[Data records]
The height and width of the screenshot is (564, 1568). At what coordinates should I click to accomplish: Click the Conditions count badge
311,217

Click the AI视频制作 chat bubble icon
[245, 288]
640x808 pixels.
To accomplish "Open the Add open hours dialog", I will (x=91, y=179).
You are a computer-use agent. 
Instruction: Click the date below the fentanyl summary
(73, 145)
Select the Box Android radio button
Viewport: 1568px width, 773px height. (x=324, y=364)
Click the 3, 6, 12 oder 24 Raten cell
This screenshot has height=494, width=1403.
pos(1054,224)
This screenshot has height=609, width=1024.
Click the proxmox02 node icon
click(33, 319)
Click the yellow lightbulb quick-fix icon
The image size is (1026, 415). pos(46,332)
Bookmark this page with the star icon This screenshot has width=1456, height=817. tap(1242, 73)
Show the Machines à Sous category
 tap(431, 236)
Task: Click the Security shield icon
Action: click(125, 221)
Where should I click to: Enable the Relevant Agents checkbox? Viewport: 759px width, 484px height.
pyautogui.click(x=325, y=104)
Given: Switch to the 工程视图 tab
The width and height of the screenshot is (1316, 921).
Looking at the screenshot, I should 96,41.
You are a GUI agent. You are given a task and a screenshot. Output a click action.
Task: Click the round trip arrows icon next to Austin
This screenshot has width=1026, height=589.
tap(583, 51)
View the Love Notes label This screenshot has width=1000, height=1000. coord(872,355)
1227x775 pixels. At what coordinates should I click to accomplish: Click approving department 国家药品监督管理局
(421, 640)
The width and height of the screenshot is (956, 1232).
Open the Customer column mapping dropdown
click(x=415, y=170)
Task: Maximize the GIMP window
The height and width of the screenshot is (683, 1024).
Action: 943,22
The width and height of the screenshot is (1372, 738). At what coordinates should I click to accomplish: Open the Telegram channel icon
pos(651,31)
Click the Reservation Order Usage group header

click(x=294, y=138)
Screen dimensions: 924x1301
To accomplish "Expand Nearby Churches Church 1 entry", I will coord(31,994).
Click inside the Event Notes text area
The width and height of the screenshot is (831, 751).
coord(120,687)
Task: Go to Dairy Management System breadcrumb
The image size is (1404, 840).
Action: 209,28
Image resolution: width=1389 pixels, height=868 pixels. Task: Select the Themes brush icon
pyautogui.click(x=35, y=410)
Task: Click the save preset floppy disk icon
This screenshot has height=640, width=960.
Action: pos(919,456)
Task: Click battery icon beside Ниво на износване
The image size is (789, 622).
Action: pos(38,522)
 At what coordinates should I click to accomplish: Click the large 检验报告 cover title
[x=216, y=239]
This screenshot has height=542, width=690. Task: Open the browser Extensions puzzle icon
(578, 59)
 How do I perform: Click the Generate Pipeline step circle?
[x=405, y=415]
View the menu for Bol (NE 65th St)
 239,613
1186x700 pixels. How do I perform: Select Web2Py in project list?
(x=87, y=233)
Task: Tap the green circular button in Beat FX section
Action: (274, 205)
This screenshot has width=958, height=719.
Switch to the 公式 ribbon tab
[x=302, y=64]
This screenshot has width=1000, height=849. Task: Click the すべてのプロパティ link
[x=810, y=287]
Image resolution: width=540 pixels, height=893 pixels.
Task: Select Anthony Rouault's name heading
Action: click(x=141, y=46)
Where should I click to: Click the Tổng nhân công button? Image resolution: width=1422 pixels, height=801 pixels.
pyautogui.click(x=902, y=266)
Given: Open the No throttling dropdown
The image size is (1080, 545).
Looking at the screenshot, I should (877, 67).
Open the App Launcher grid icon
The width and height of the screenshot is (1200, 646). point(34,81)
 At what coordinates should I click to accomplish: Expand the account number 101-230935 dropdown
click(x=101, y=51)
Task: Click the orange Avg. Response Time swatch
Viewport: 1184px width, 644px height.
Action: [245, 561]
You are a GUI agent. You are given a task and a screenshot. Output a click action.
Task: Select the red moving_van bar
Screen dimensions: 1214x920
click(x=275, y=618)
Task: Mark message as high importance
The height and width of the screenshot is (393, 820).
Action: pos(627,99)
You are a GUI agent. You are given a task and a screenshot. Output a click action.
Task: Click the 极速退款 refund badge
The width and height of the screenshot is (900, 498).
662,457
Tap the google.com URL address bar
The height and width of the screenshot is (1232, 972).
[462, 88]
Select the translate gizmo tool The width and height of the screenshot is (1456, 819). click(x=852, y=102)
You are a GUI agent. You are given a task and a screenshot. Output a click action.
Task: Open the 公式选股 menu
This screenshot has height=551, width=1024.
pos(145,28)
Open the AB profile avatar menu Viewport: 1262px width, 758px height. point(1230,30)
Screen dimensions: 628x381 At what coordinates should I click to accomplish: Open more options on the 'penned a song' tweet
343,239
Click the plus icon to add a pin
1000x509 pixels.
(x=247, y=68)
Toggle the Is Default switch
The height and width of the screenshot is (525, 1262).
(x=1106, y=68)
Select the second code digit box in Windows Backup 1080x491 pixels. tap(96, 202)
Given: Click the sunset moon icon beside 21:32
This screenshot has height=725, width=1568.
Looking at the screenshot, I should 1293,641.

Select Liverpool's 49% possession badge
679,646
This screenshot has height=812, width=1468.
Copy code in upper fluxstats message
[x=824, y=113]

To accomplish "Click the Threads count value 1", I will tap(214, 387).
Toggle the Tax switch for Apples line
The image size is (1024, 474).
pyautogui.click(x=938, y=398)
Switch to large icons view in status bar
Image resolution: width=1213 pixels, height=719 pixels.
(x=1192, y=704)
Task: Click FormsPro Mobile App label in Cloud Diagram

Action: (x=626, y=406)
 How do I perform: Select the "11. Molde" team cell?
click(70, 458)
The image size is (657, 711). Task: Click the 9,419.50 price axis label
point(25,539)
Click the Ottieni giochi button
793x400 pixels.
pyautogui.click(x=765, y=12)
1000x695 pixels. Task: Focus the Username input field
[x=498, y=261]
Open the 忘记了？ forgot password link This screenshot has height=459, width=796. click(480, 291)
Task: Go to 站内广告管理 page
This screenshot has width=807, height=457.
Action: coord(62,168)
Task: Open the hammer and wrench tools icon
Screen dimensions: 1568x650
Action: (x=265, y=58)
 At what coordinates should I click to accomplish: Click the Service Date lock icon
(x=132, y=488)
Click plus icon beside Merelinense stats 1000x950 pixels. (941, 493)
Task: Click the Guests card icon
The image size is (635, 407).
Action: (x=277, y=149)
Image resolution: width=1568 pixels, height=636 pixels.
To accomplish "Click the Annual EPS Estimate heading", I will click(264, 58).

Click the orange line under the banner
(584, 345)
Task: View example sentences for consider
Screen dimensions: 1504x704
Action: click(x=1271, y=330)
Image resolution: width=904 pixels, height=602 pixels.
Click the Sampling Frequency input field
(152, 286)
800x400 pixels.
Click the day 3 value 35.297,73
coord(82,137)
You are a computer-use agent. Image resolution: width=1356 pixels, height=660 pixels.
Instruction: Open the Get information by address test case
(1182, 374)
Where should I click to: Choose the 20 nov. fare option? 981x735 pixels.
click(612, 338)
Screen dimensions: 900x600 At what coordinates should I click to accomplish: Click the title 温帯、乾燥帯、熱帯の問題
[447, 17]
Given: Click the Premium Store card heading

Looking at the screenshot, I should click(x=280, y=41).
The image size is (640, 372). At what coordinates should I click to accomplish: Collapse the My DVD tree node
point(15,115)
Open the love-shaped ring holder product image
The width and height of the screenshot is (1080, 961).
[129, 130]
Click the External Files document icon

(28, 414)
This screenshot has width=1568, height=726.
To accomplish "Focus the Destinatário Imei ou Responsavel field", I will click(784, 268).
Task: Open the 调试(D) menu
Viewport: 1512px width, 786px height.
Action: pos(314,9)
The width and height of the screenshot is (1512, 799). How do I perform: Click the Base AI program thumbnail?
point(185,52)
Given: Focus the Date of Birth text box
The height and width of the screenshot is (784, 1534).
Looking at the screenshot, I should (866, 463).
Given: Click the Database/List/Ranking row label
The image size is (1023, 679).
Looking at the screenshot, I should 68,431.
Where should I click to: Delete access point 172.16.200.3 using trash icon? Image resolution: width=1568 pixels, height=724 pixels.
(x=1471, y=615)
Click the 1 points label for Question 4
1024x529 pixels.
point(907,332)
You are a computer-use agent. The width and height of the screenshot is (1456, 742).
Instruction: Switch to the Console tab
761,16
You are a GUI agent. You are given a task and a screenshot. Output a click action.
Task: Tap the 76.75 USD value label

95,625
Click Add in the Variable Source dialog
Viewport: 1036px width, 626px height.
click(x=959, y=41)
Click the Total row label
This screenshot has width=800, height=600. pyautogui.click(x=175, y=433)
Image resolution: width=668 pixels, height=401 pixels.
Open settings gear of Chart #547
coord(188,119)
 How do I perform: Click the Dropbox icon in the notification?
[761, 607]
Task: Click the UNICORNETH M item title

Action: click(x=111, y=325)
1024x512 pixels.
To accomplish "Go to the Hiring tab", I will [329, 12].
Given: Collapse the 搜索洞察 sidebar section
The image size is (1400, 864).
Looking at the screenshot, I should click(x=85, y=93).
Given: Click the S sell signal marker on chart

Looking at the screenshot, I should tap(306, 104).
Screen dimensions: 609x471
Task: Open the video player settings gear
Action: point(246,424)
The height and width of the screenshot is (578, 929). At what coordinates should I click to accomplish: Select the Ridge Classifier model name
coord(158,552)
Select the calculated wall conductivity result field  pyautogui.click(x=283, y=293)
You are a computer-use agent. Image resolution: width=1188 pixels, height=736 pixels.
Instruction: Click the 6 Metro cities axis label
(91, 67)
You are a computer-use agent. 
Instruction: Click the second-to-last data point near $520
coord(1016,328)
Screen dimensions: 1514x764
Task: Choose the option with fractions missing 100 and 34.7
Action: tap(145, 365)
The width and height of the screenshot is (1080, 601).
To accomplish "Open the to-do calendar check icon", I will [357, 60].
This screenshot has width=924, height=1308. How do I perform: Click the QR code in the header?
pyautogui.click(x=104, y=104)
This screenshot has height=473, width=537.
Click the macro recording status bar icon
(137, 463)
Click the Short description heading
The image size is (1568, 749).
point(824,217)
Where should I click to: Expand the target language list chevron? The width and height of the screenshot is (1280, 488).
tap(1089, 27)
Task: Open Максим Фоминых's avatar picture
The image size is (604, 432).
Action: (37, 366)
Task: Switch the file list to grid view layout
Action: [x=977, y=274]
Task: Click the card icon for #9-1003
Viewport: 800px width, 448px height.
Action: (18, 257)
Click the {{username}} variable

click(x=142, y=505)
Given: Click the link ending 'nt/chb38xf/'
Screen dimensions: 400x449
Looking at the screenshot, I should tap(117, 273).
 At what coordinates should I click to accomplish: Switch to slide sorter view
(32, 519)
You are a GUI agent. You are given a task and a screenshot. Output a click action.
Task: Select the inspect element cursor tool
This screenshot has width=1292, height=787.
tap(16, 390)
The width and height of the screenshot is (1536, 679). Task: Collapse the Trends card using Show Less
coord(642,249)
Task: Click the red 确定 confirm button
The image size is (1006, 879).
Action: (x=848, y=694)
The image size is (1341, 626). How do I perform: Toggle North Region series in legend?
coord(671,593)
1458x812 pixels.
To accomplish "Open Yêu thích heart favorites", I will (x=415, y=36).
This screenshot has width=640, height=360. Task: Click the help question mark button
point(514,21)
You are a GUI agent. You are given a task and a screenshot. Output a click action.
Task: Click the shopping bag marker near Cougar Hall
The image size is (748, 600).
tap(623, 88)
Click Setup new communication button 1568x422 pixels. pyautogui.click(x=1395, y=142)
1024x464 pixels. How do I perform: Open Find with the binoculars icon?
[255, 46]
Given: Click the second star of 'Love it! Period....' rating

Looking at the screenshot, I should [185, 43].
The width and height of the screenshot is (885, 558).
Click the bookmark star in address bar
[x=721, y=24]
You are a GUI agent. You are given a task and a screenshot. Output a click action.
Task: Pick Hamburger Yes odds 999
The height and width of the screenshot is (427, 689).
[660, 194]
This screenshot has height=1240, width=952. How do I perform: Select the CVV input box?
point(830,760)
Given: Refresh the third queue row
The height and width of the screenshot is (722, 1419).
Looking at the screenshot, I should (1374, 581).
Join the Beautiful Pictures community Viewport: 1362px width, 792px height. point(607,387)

TASK DESCRIPTION:
Restate word for word only the lines running from the beginning of the data to the line holding "The width and height of the screenshot is (956, 1232).", both included.

ANSWER BOX:
The height and width of the screenshot is (564, 1568). At what coordinates should I click to accomplish: Click the Conditions count badge
311,217

Click the AI视频制作 chat bubble icon
[245, 288]
640x808 pixels.
To accomplish "Open the Add open hours dialog", I will (x=91, y=179).
You are a computer-use agent. 
Instruction: Click the date below the fentanyl summary
(73, 145)
Select the Box Android radio button
Viewport: 1568px width, 773px height. (x=324, y=364)
Click the 3, 6, 12 oder 24 Raten cell
This screenshot has height=494, width=1403.
pos(1054,224)
This screenshot has height=609, width=1024.
Click the proxmox02 node icon
click(33, 319)
Click the yellow lightbulb quick-fix icon
The image size is (1026, 415). pos(46,332)
Bookmark this page with the star icon This screenshot has width=1456, height=817. tap(1242, 73)
Show the Machines à Sous category
 tap(431, 236)
Task: Click the Security shield icon
Action: click(125, 221)
Where should I click to: Enable the Relevant Agents checkbox? Viewport: 759px width, 484px height.
pyautogui.click(x=325, y=104)
Given: Switch to the 工程视图 tab
The width and height of the screenshot is (1316, 921).
Looking at the screenshot, I should 96,41.
You are a GUI agent. You are given a task and a screenshot. Output a click action.
Task: Click the round trip arrows icon next to Austin
This screenshot has width=1026, height=589.
tap(583, 51)
View the Love Notes label This screenshot has width=1000, height=1000. coord(872,355)
1227x775 pixels. At what coordinates should I click to accomplish: Click approving department 国家药品监督管理局
(421, 640)
The width and height of the screenshot is (956, 1232).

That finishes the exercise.